• [TASK DETAILS]: When a line in the data below includes "Open", pick it out and copy it.

• [SUPPLIED RECORDS]:
- - - - -
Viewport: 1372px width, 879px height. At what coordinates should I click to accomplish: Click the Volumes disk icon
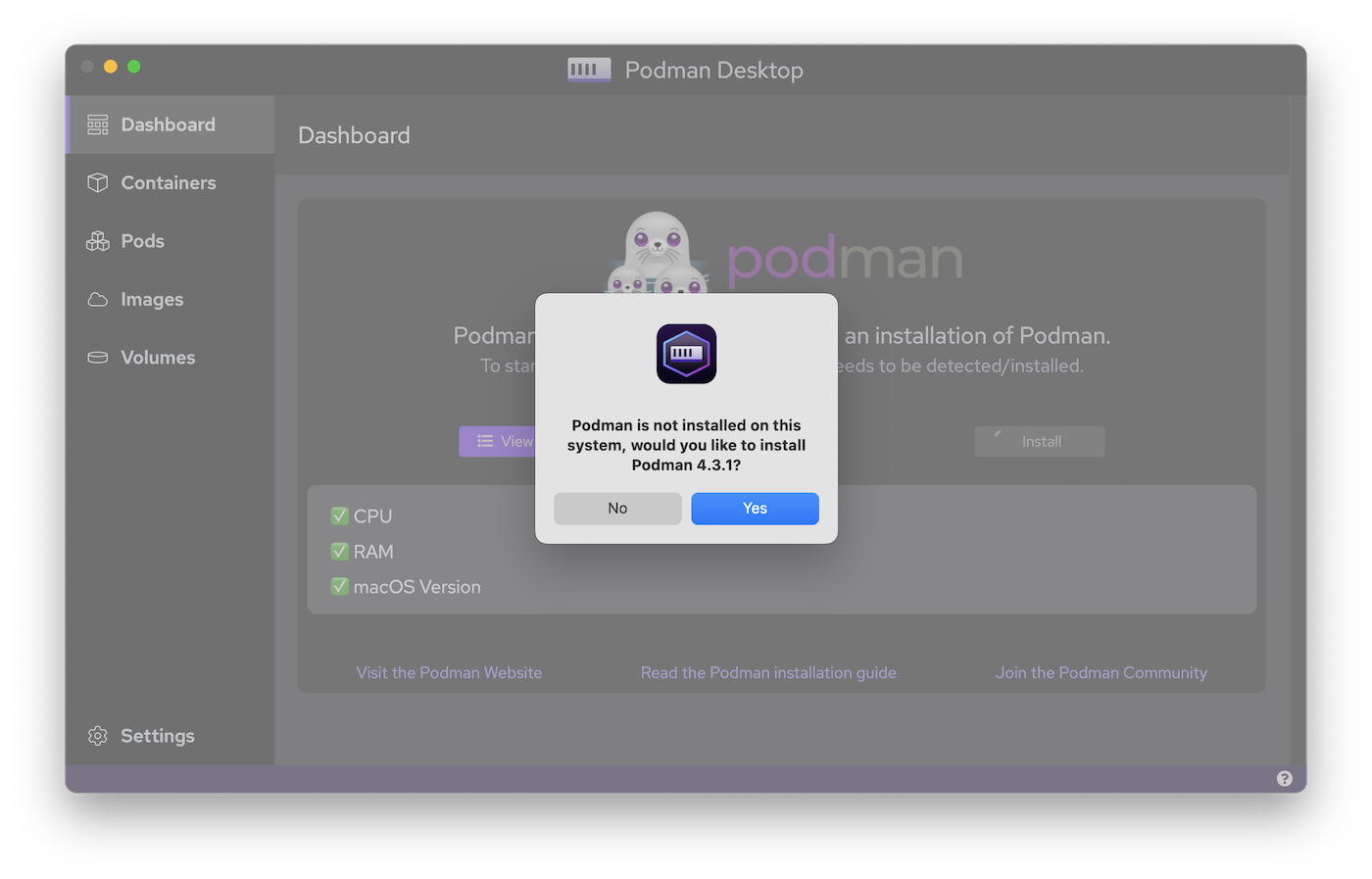pos(98,358)
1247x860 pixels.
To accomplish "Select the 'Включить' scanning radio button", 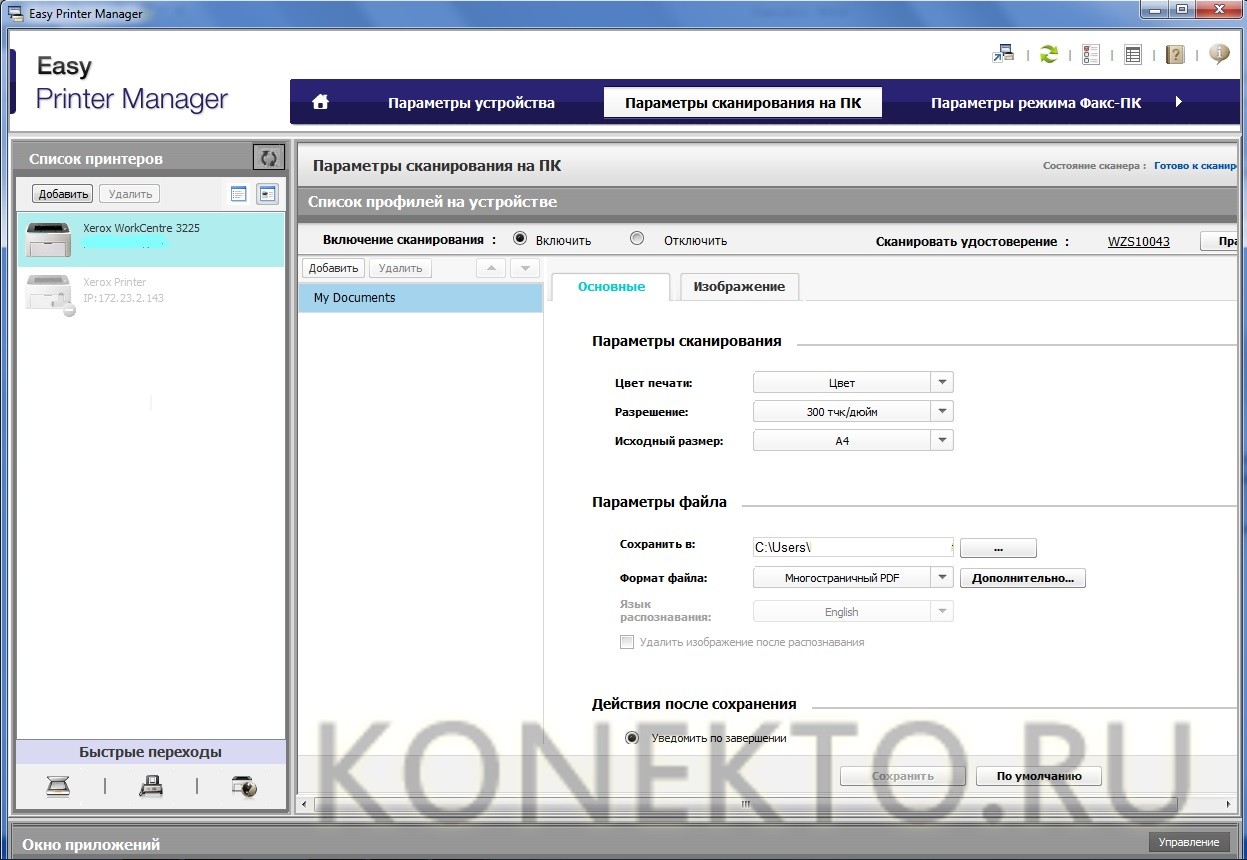I will [x=520, y=239].

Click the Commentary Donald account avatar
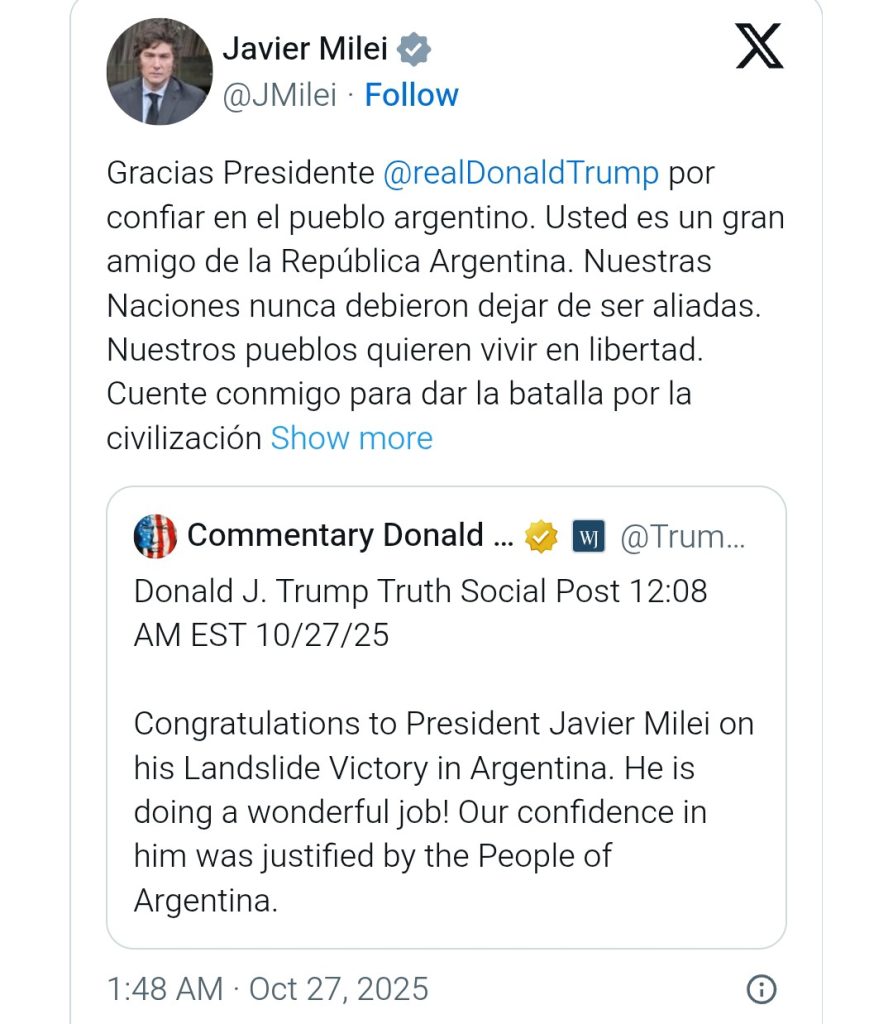(155, 537)
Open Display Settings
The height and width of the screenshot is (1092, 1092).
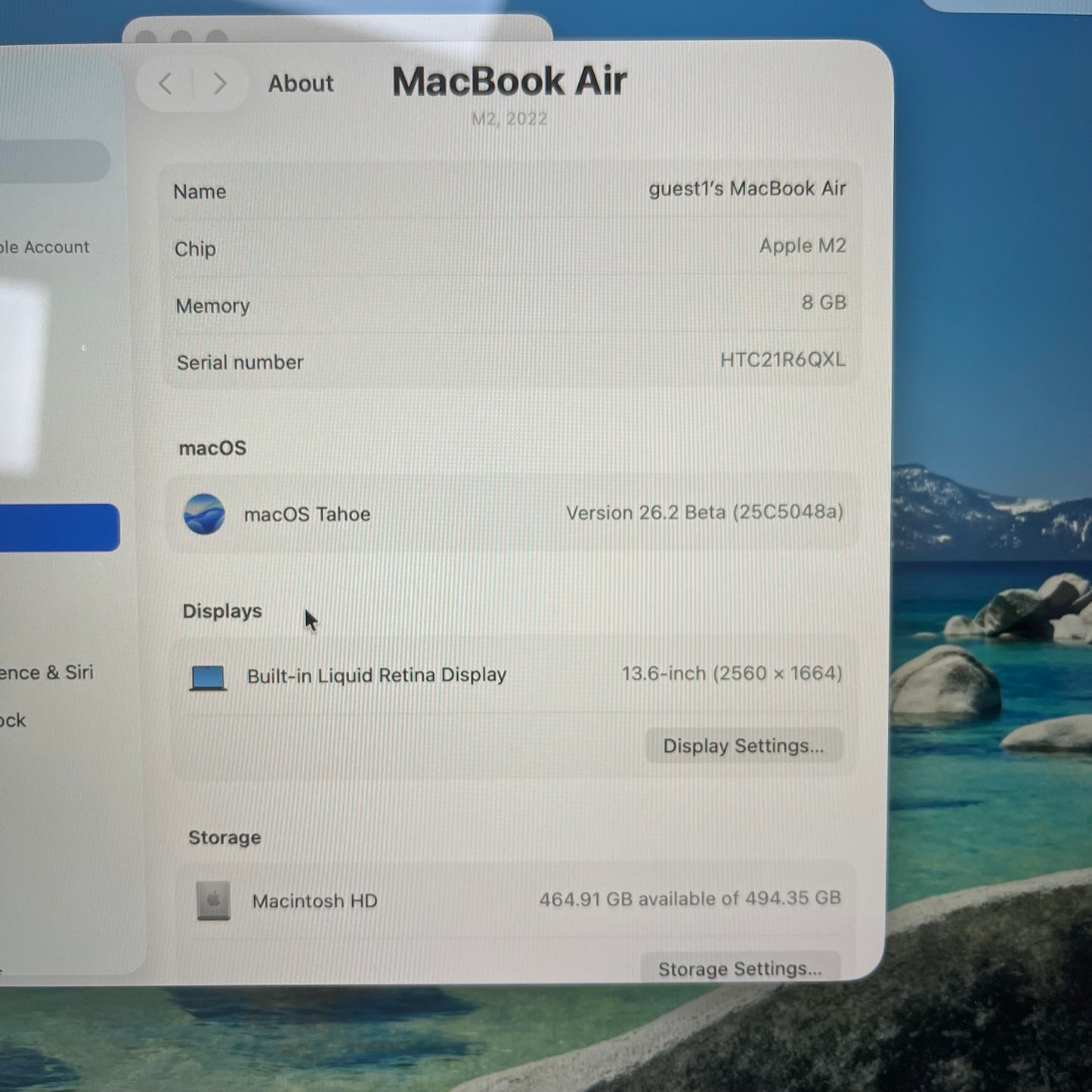coord(743,746)
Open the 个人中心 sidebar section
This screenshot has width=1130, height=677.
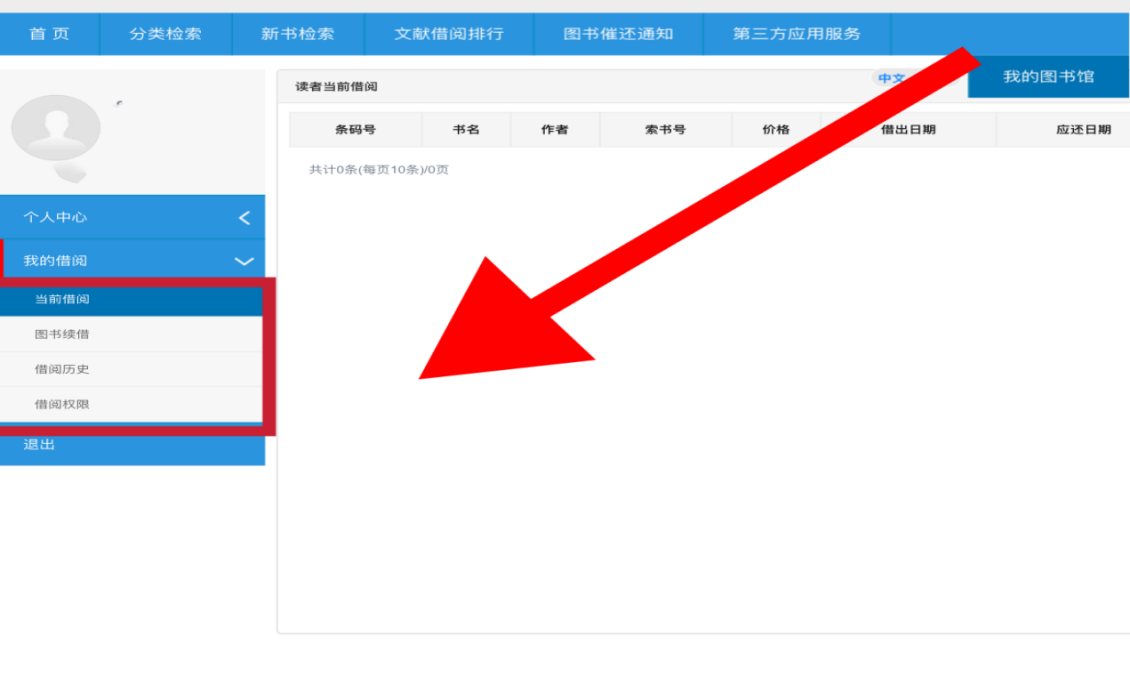click(56, 217)
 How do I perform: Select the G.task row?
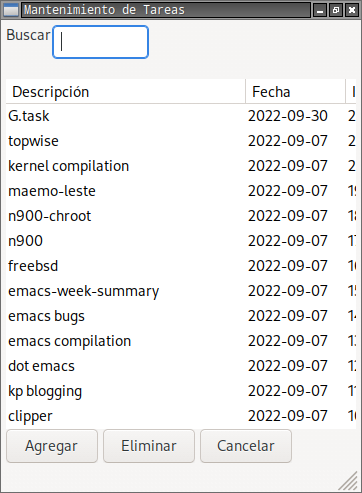(181, 116)
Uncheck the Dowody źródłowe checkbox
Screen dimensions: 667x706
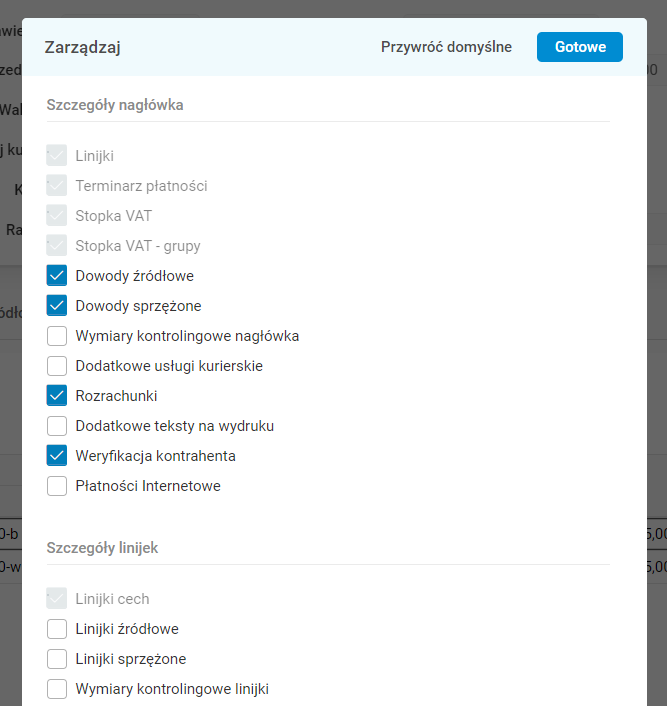click(x=57, y=276)
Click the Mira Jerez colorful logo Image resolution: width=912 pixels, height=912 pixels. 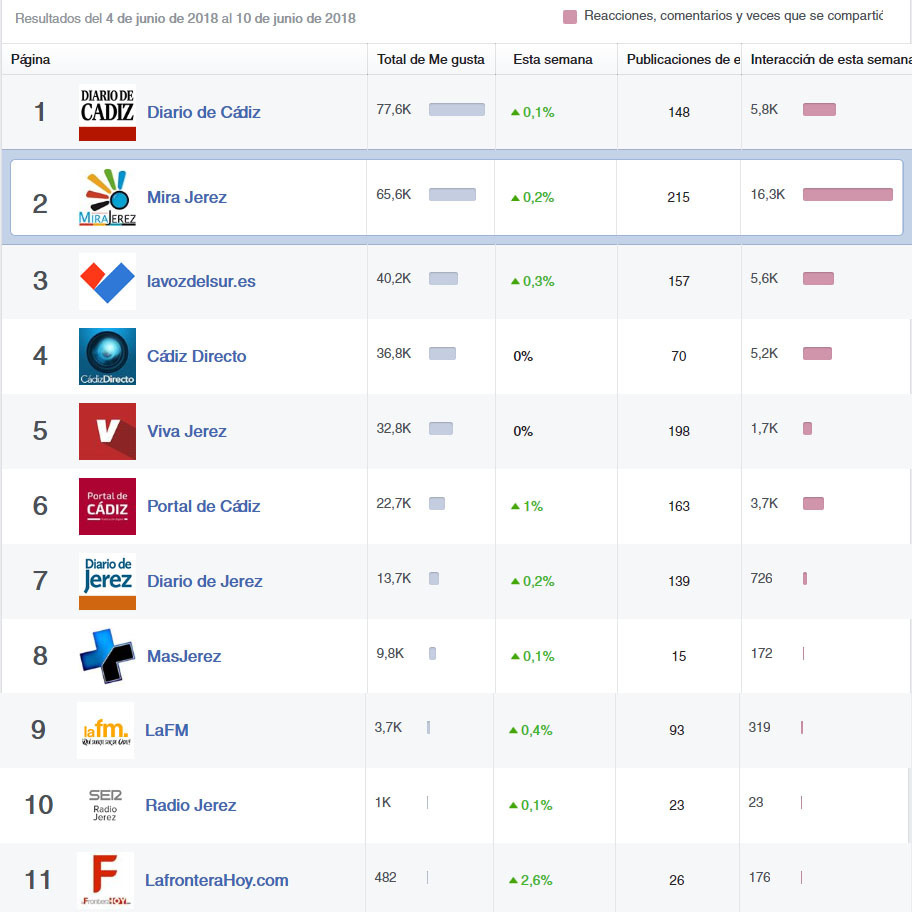click(107, 197)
- - - - -
• [EXERCISE SOLUTION]:
Open Display Settings
Open the 个人中心 sidebar section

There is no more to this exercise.